Economics of Faith, Race, and Religion: Data Analysis 1 (June 29-July 6)

I am proceeding with the instructions from Professor Parman. He suggested that I do both ordered logistic regressions (ologits) and regular regressions, and to also look at the residuals of my regressions. I also used bin scatters this week and worked through my missing data issue.

 

I started to implement my ologit and linear regressions, and immediately, I was concerned–at the time, I did not know the difficulties associated with doing residual analysis for an ordered logistic regression, and I was still learning how to interpret the residual scatter plots for my linear regressions.

Binscatter religdens attend

Image1

We can kind of see that as the religious density increases, attendance increases (1 is high attendance, religdens increases)

 

Additionally, in comparing my ologit regressions and linear regressions, my R-squared values differed significantly. My pseudo-R2 for an ologit was around 0.22, while the R2 for a linear regression shocked me: .01. These were part of some of my questions in the following email to Professor Parman.

My email:

 

Next, the current status of my project. I think it might be helpful for me to outline some of the code that I input into stata and then ask follow-up questions:

Reg attend religdens sex agerec racecmb if attend<9 & agerec<99 & racecmb<9

image2

Here, I am analyzing the data while excluding the missing data. I got some interesting results.

While my explanatory variables seem to be statistically significant, my R-squared value is 0.0376–should I be concerned?  I’m also wondering if I would be better off making sex a dummy variable.

Some questions regarding residuals,too:

  1. When I look at the residuals, I am not sure whether I should do a regular scatter or a binscatter
  2. When I looked up interpreting residuals in a regression analysis, I came across a couple of different methods. Some scatter the residuals with the predicted values, with an independent variable, or the dependent variable. I’m not sure what each option would mean for my residual analysis. Here are a couple of residual plots.

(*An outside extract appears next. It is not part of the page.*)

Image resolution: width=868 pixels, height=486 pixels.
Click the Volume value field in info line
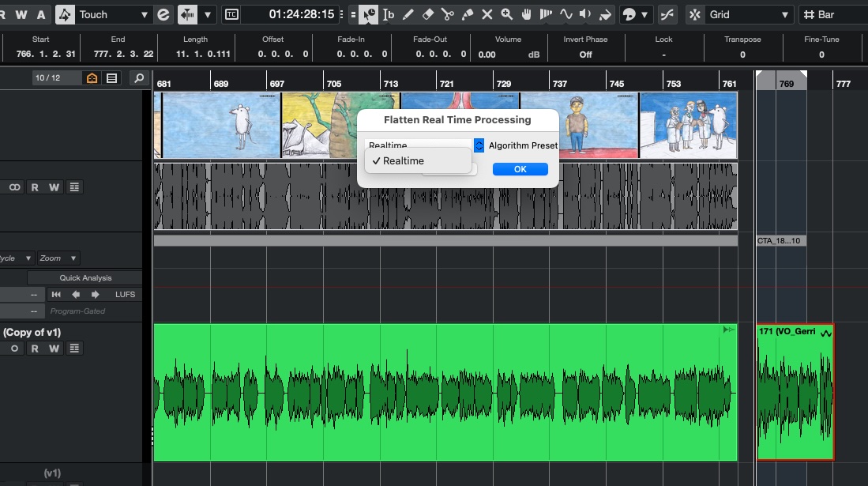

Binscatter attend_residual religdens if attend<9

image3

binscatter attend_residual attend if attend<9

 

I also did an ologit with the same variables:

 

ologit attend religdens sex agerec racecmb if attend<9 & agerec<99 & racecmb<9

 

 

I was also not able to generate residuals for this analysis (predict attend_residual, res

option res not allowed). I wasn’t able to find the answer for this on the Internet, but my guess is that because an ordered logistic regression is different than a regression that I’m not able to predict residuals through stata. I’m not sure whether this is correct econometrically but instead I found the predicted values and subtracted them from the actual values to find the residuals:

image5

Predict attend_predict if e(sample)

Gen attend_res=attend-attend_predict

 

Is this something I’m allowed to do?

 

Professor Parman’s response:

 

For your linear regressions, a low R-squared is nothing to worry about. You are running regressions where the unit of observation is an individual and the outcome is something that can vary for all kinds of reasons that won’t be captured by your independent variable. Individual people are going to choose to attend religious services for a wide range of reasons. Your statistically significant coefficients suggest that variation in your independent variables is associated with meaningful variation in attendance which is the key thing you are looking for. The low R-squared just tells you that while your independent variables are associated with differences in attendance, they can only explain a small portion of the variation in attendance. Unobserved factors are driving the bulk of the variation. This is pretty much what I would expect.

 

– For the residuals, a bin scatter is probably easiest to look at given how many data points you have. This will let you see general trends in the means of the residuals. What you miss from looking at a bin scatter instead of a scatter of the residuals themselves is how the variance of the residuals is changing as your variables change. This would let you know something about heteroscedasticity in the data.

 

As for the different approaches to analyzing the residuals, each one will tell you something different. If you look at the residuals versus the predicted values, you can see whether your model is fitting the data well across the range of outcomes or whether you tend to overpredict (or underpredict) over certain ranges. This helps tell you where the model does a good job of predicting the outcome and helps you see if maybe you need to switch to a nonlinear transformation of your outcome variable. For example, suppose the correct relationship between y and x is ln(y)=a+bx. Think about what the residuals would look like if you fit a straight line through a graph of y versus x.

 

Looking at the residuals versus one of your independent variables tells you similar things, but relative to the independent variable instead of the outcome. It would help you see whether there are certain ranges of your x variable where the model is fitting the data well and other areas where it does not fit well and could lead you to think that a transformation of the independent variable might be useful.

 

When looking at your two residual plots above, it looks like your residuals are pretty random relative to the religious density variable, so there isn’t anything there that would suggest you need to change the model specification. When looking at the plot with attend on the horizontal axis, you are basically graphing a mechanical relationship. Your regression is likely giving predicted values for attend that are all pretty close to the overall mean. This means that people that actually have attend=1 will have a very big and negative residual and people that actually have attend=6 have a very big and positive residual. As you move closer to the mean of attend, these residuals will get smaller. This explains that linear relationship on your residual plot.

 

– When working with ologit results, you won’t be able to do a similar residual analysis. The ologit regression can give you predictions, but they will be the predicted probabilities for possible outcome. So you end up with multiple predicted values for each observation and you can’t calculate a residual in the same way you can with the linear regression. I wouldn’t attempt to do any sort of residual analysis with the ologit results.

 

 

My plan for next week: restrict by race and religion, and start looking at education and income.